Leaving the courthouse that afternoon, she told me her son and daughter-in-law, who were with her, said that JG was great, then asked what she thought. "He's the most charming man I've ever met," Ferrell said she replied. "But, poor dear, he's let this assassination drive him crazy!"
MF corresponded with Sylvia Meagher beginning, to the best of my knowledge, in 1970. MF's first letter, which appears to be the beginning of their acquaintance, describes her activities on 11-22-63, which more or less square with what she told me 30 years later, then segues to a discussion of Garrison. Sylvia, of course, was at this time on the record as opposing the DA, whose case by then had concluded.
"We spent two whole days in Garrison's office completely spell-bound by his charm," Ferrell wrote in this 1970 letter. But at the end of the first day, leaving the courthouse, the son and daughter-in-law asked what she thought.
"I said, 'Yes, he is the most charming man I've ever met but I've never felt as sorry for anyone in my life.' They were appalled and wanted to know what I meant. I said, 'The man is completely insane. He has let this drive him crazy.' Of course, I was later to decide that he had been insane long before he ever heard of Kennedy or the assassination."
Okay -- maybe this is no big deal. But of course MF was not a shrink and thus not qualified to make any assessment of JG's psyche. And it bothered me that she directed our conversation straight to Garrison (as if I had a pro-Garrison agenda she wanted to torpedo) and really dumped on him. It also bothered me that she used almost exactly the same language to me as she did in a 30-year-old letter to SM. Maybe that just means she has consistently quoted herself accurately. But the overall anti-Garrison tone, which I had not invited, disturbed me. I definitely felt like she was trying to influence me.
Finally -- and I've already gone on longer than I meant to, but in for a penny, in for a pound -- that night in her room, I observed as she screened phone calls and told Chapman, who was answering the phone, that she did not want to speak with so-and-so. Maybe she was tired. Maybe she was too busy entertaining and enjoying her bubbly. But when I later attempted to follow up with phone interviews I never did get through. Either she wouldn't answer the phone, or had an excuse why she could not talk. Closest I came: she answered the phone, but once I ID'd myself said she had to rush her son to the hospital because he broke his arm. I had met her son. He was older than me. Old enough to get himself to the hospital. In fairness, she followed up with an email apologizing for being so abrupt on the phone. But all future attempts to reach her were unsuccessful.

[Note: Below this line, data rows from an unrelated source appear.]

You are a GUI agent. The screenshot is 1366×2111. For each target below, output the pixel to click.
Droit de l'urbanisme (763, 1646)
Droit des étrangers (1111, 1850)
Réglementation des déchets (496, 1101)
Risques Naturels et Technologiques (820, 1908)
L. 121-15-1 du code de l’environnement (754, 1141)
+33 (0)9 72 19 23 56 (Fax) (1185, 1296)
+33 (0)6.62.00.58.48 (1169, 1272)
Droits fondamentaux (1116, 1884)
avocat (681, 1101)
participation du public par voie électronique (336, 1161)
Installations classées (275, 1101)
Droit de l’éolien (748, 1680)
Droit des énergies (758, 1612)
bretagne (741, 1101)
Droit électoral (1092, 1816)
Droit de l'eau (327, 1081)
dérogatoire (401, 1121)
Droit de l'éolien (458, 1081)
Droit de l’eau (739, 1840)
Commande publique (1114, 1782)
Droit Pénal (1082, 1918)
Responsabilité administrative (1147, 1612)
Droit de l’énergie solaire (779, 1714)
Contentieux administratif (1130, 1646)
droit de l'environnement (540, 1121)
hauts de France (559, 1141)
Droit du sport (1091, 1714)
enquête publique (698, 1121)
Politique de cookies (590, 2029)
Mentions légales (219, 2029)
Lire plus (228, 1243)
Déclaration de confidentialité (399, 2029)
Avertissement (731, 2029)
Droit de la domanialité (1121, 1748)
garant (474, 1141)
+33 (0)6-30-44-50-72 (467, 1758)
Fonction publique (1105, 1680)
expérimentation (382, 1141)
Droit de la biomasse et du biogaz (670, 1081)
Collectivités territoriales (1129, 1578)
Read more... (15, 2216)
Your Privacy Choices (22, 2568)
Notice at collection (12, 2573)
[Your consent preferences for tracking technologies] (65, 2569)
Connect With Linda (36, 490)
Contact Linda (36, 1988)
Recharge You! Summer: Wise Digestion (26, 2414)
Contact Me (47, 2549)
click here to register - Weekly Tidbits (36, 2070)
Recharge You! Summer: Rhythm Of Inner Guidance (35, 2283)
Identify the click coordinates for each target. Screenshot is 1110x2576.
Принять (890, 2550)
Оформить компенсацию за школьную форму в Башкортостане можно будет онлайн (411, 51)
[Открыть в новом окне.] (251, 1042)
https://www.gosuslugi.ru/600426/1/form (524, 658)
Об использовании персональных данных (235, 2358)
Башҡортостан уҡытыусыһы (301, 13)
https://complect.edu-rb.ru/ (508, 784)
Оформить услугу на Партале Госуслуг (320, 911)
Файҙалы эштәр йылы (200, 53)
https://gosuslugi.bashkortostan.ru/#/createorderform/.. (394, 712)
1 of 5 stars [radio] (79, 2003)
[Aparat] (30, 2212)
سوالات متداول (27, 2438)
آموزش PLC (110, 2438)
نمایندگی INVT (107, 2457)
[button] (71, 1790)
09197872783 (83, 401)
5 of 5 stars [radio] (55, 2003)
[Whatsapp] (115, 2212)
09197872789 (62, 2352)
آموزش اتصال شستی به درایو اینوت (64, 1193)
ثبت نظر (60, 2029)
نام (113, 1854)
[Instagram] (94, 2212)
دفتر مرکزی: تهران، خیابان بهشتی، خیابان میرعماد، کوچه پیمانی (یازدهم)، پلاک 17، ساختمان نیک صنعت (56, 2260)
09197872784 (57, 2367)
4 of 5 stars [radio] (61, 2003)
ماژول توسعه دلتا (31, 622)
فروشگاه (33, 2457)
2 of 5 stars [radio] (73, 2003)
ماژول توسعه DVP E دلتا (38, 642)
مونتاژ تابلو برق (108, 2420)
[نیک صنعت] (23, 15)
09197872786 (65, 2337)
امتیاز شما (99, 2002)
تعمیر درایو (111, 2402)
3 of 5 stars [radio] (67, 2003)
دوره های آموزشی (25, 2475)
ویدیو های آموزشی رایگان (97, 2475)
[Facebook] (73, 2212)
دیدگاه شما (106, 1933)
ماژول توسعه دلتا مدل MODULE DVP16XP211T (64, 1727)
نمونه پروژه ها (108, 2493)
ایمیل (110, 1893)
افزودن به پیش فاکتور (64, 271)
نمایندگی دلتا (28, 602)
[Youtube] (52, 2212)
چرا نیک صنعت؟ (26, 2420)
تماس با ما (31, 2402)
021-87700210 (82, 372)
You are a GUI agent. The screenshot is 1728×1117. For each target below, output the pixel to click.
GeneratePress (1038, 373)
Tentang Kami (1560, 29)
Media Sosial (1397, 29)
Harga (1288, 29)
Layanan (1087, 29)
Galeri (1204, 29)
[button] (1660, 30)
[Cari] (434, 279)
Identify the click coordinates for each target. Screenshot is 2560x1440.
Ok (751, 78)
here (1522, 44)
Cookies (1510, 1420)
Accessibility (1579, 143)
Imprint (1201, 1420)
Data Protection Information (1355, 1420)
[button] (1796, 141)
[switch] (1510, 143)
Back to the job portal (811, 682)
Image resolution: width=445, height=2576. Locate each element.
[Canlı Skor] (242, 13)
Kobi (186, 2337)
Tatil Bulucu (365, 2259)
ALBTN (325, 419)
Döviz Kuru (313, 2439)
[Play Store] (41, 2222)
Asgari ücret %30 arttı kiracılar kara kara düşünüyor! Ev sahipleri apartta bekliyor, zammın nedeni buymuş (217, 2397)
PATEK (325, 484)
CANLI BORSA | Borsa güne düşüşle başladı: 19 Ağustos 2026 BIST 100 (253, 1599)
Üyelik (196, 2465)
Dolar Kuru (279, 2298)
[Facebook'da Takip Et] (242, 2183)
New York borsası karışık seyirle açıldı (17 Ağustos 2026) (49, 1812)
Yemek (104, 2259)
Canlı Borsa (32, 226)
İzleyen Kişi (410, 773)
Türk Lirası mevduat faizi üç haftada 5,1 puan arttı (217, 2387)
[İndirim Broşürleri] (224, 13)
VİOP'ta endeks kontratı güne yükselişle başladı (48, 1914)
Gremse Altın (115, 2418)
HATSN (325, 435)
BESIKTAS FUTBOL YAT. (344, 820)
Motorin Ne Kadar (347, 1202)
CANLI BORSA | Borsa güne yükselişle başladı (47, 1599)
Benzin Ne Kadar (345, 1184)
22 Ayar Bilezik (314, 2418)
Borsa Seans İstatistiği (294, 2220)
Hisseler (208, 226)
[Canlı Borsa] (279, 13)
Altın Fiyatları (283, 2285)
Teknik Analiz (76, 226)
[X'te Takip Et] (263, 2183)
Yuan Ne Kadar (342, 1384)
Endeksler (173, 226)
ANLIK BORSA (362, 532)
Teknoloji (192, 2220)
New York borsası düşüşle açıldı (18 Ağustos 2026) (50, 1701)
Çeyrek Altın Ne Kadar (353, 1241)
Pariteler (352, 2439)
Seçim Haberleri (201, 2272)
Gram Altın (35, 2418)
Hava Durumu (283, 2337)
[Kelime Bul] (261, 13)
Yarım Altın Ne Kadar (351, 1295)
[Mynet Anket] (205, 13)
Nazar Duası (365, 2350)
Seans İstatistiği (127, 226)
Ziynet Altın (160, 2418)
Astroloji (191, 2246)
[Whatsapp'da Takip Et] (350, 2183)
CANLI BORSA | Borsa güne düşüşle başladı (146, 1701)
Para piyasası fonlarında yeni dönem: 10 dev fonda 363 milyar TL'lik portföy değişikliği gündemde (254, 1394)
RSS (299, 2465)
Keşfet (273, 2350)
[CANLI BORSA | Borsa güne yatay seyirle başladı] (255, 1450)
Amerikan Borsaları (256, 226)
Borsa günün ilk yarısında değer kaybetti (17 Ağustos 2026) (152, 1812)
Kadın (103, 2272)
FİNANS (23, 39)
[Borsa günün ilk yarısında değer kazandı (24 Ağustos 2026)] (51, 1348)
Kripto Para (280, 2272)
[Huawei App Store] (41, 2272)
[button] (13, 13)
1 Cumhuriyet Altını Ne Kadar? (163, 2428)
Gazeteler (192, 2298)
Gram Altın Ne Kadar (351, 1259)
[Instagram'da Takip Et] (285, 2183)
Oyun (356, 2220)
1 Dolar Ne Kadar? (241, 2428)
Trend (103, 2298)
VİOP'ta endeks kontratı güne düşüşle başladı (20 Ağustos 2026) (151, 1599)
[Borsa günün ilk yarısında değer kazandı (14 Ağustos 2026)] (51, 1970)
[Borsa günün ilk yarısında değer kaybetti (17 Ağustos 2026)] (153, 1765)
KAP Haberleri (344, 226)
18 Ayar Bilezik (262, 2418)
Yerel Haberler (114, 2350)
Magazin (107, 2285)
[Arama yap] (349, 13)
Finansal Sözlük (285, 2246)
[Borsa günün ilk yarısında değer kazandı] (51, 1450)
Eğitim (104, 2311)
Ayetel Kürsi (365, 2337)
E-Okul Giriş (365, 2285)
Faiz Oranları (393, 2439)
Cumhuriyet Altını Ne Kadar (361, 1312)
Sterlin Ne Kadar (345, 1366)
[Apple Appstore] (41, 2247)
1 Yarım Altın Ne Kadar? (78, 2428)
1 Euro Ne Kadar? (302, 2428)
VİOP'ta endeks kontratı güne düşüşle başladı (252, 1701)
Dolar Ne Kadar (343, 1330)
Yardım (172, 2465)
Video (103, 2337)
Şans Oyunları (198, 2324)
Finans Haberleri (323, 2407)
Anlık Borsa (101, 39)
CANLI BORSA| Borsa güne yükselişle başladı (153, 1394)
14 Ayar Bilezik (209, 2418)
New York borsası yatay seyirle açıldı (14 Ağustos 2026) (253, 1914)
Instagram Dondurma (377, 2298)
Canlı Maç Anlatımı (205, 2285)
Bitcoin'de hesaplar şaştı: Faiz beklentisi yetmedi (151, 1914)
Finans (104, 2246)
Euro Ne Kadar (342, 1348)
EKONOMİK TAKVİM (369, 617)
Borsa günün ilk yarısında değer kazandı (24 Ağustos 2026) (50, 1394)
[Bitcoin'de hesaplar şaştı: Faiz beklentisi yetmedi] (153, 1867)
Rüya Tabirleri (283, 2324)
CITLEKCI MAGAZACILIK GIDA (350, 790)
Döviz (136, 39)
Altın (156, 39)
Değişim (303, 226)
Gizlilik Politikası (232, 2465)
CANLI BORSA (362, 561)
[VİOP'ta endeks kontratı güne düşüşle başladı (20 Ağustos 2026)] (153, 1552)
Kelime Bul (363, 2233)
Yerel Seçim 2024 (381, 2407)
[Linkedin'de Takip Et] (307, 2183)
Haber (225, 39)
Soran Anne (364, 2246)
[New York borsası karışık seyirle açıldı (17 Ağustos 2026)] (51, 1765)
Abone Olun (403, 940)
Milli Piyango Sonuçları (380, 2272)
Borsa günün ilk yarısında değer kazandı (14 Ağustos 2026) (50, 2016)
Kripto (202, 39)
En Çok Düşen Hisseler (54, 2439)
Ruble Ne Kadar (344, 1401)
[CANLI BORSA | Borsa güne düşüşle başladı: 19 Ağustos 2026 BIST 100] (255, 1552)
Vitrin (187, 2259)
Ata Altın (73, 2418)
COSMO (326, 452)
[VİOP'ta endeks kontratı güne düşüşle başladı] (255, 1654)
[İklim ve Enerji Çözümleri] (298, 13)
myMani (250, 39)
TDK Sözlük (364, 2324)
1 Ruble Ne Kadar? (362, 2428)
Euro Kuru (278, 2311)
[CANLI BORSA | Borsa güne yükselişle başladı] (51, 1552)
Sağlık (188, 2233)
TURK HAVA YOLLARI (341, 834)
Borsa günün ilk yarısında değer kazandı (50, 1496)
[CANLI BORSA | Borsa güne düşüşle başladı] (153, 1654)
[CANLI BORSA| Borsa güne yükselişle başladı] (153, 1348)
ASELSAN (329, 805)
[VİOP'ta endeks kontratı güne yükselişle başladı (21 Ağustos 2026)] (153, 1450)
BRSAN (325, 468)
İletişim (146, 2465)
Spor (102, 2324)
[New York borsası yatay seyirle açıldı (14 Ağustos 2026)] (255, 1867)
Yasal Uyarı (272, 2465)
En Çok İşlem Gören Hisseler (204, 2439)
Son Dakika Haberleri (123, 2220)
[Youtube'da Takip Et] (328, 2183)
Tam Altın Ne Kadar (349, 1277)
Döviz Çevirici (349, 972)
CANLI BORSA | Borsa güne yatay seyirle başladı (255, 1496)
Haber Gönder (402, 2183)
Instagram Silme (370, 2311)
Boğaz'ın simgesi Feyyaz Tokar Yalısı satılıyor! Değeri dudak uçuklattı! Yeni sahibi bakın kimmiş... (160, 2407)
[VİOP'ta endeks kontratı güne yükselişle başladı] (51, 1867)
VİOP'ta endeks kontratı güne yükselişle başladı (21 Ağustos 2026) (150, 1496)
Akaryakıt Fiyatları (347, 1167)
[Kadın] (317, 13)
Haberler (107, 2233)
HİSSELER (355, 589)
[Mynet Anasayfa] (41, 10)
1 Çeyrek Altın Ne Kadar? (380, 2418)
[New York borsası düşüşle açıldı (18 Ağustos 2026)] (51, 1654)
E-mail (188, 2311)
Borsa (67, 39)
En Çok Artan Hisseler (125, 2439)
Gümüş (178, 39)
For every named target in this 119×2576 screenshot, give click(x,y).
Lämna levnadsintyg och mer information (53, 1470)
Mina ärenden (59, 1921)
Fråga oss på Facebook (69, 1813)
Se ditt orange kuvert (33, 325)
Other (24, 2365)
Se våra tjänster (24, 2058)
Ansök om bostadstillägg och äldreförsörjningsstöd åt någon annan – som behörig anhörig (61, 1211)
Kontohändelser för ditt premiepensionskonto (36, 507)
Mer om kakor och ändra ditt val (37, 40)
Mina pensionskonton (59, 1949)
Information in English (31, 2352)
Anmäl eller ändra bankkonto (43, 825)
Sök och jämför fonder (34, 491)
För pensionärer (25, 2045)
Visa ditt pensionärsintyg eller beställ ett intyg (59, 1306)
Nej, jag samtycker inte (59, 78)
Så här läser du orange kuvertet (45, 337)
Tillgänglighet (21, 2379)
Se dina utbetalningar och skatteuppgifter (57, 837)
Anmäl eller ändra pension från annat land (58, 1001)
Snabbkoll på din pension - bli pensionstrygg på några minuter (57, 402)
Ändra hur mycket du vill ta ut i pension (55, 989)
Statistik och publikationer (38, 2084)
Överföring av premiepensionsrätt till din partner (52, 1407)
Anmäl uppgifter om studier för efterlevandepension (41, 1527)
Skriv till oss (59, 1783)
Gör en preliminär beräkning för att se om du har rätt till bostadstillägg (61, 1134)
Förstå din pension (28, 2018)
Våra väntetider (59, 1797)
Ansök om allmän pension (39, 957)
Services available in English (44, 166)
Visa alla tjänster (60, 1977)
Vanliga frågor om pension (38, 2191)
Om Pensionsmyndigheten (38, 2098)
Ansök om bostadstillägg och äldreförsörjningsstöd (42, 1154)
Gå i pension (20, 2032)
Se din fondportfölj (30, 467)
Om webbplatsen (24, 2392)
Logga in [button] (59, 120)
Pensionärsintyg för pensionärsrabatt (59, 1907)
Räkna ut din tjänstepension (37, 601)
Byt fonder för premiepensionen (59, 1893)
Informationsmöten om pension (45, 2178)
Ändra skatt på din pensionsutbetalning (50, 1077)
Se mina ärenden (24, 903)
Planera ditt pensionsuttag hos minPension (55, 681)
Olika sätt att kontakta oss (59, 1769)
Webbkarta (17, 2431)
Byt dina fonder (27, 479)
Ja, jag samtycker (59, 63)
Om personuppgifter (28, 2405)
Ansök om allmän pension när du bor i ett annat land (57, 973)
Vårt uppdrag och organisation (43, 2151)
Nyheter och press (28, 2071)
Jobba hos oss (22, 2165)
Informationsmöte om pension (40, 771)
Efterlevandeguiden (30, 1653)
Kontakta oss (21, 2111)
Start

Maybe it all means nothing, and I'm reading too much into it. At the time, I thought I was the one who failed -- I felt bad she was so underrepresented in the book. Someone even phoned me in 2007 and read me the riot act over this. How could you leave her out, etc etc.
I'm sorry if this post is an instance of TMI. And I'm sorry to ramble on like this. It might not even be what you were asking about. I guess I have wanted to share these anecdotes for a long time!